What is required:
Rewrite the material below as a numbered list with one line per item, leaving out the blank lines.

Recorded data:
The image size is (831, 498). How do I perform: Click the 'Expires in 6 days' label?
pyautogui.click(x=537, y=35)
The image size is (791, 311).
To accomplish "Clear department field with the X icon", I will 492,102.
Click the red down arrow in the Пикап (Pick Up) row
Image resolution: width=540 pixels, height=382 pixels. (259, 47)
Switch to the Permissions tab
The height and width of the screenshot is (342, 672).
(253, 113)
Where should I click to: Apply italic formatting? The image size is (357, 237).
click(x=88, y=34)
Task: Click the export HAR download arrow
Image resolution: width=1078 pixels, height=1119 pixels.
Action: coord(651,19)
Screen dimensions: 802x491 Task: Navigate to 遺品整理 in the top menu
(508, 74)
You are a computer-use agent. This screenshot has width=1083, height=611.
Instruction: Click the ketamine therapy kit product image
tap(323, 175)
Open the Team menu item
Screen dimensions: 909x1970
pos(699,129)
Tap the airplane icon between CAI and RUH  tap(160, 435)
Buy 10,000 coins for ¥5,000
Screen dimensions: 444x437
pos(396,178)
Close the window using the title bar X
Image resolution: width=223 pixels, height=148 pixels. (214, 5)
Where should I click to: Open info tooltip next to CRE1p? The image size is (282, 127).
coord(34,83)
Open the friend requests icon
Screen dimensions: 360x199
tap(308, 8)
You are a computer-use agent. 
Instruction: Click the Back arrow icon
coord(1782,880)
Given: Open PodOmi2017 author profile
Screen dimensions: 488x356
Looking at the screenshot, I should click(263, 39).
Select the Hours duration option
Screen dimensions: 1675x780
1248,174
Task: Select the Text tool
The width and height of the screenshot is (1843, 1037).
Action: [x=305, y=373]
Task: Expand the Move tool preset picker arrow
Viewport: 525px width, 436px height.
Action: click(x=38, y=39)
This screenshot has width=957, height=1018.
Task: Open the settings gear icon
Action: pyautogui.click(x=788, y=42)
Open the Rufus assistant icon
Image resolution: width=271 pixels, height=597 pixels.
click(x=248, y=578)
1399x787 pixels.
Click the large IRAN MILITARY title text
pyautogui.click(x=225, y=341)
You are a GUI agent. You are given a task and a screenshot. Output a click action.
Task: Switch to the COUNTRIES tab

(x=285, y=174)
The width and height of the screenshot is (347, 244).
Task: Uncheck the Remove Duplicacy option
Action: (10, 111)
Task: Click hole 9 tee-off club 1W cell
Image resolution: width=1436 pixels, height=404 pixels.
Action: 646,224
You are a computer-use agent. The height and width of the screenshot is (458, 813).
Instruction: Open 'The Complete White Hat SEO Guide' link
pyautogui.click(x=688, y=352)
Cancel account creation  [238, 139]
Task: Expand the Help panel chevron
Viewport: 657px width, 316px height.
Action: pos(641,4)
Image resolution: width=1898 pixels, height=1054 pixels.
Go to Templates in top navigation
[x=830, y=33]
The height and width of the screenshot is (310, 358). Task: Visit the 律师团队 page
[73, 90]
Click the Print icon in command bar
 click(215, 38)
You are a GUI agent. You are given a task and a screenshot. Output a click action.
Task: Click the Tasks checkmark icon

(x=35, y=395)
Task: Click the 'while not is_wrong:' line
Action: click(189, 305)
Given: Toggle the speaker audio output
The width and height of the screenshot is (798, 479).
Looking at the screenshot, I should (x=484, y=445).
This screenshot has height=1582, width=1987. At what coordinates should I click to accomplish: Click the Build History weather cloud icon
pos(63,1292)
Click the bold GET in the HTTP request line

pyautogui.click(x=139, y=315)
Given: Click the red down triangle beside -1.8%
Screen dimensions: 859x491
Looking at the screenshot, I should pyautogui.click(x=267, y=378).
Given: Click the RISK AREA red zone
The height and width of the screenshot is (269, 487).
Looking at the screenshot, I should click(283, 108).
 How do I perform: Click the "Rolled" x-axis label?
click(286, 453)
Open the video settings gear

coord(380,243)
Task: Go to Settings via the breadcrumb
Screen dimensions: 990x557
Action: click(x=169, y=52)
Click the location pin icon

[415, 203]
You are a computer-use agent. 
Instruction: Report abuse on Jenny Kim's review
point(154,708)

Expected output:
1. The image size is (831, 498). How do I perform: Click the 'Expires in 6 days' label?
2. pyautogui.click(x=537, y=35)
3. The image size is (791, 311).
4. To accomplish "Clear department field with the X icon", I will 492,102.
5. Click the red down arrow in the Пикап (Pick Up) row
6. Image resolution: width=540 pixels, height=382 pixels. (259, 47)
7. Switch to the Permissions tab
8. The height and width of the screenshot is (342, 672).
9. (253, 113)
10. Where should I click to: Apply italic formatting? The image size is (357, 237).
11. click(x=88, y=34)
12. Task: Click the export HAR download arrow
13. Image resolution: width=1078 pixels, height=1119 pixels.
14. Action: coord(651,19)
15. Screen dimensions: 802x491 Task: Navigate to 遺品整理 in the top menu
16. (508, 74)
17. You are a computer-use agent. This screenshot has width=1083, height=611.
18. Instruction: Click the ketamine therapy kit product image
19. tap(323, 175)
20. Open the Team menu item
21. Screen dimensions: 909x1970
22. pos(699,129)
23. Tap the airplane icon between CAI and RUH  tap(160, 435)
24. Buy 10,000 coins for ¥5,000
25. Screen dimensions: 444x437
26. pos(396,178)
27. Close the window using the title bar X
28. Image resolution: width=223 pixels, height=148 pixels. (214, 5)
29. Where should I click to: Open info tooltip next to CRE1p? The image size is (282, 127).
30. coord(34,83)
31. Open the friend requests icon
32. Screen dimensions: 360x199
33. tap(308, 8)
34. You are a computer-use agent. 
35. Instruction: Click the Back arrow icon
36. coord(1782,880)
37. Given: Open PodOmi2017 author profile
38. Screen dimensions: 488x356
39. Looking at the screenshot, I should click(263, 39).
40. Select the Hours duration option
41. Screen dimensions: 1675x780
42. 1248,174
43. Task: Select the Text tool
44. The width and height of the screenshot is (1843, 1037).
45. Action: [x=305, y=373]
46. Task: Expand the Move tool preset picker arrow
47. Viewport: 525px width, 436px height.
48. Action: click(x=38, y=39)
49. This screenshot has width=957, height=1018.
50. Task: Open the settings gear icon
51. Action: pyautogui.click(x=788, y=42)
52. Open the Rufus assistant icon
53. Image resolution: width=271 pixels, height=597 pixels.
54. click(x=248, y=578)
55. 1399x787 pixels.
56. Click the large IRAN MILITARY title text
57. pyautogui.click(x=225, y=341)
58. You are a GUI agent. You are given a task and a screenshot. Output a click action.
59. Task: Switch to the COUNTRIES tab
60. (x=285, y=174)
61. The width and height of the screenshot is (347, 244).
62. Task: Uncheck the Remove Duplicacy option
63. Action: (10, 111)
64. Task: Click hole 9 tee-off club 1W cell
65. Image resolution: width=1436 pixels, height=404 pixels.
66. Action: 646,224
67. You are a computer-use agent. The height and width of the screenshot is (458, 813).
68. Instruction: Open 'The Complete White Hat SEO Guide' link
69. pyautogui.click(x=688, y=352)
70. Cancel account creation  [238, 139]
71. Task: Expand the Help panel chevron
72. Viewport: 657px width, 316px height.
73. Action: pos(641,4)
74. Image resolution: width=1898 pixels, height=1054 pixels.
75. Go to Templates in top navigation
76. [x=830, y=33]
77. The height and width of the screenshot is (310, 358). Task: Visit the 律师团队 page
78. [73, 90]
79. Click the Print icon in command bar
80.  click(215, 38)
81. You are a GUI agent. You are given a task and a screenshot. Output a click action.
82. Task: Click the Tasks checkmark icon
83. (x=35, y=395)
84. Task: Click the 'while not is_wrong:' line
85. Action: click(189, 305)
86. Given: Toggle the speaker audio output
87. The width and height of the screenshot is (798, 479).
88. Looking at the screenshot, I should (x=484, y=445).
89. This screenshot has height=1582, width=1987. At what coordinates should I click to accomplish: Click the Build History weather cloud icon
90. pos(63,1292)
91. Click the bold GET in the HTTP request line
92. pyautogui.click(x=139, y=315)
93. Given: Click the red down triangle beside -1.8%
94. Screen dimensions: 859x491
95. Looking at the screenshot, I should pyautogui.click(x=267, y=378).
96. Given: Click the RISK AREA red zone
97. The height and width of the screenshot is (269, 487).
98. Looking at the screenshot, I should click(283, 108).
99.  How do I perform: Click the "Rolled" x-axis label?
100. click(286, 453)
101. Open the video settings gear
102. coord(380,243)
103. Task: Go to Settings via the breadcrumb
104. Screen dimensions: 990x557
105. Action: click(x=169, y=52)
106. Click the location pin icon
107. [415, 203]
108. You are a computer-use agent. 
109. Instruction: Report abuse on Jenny Kim's review
110. point(154,708)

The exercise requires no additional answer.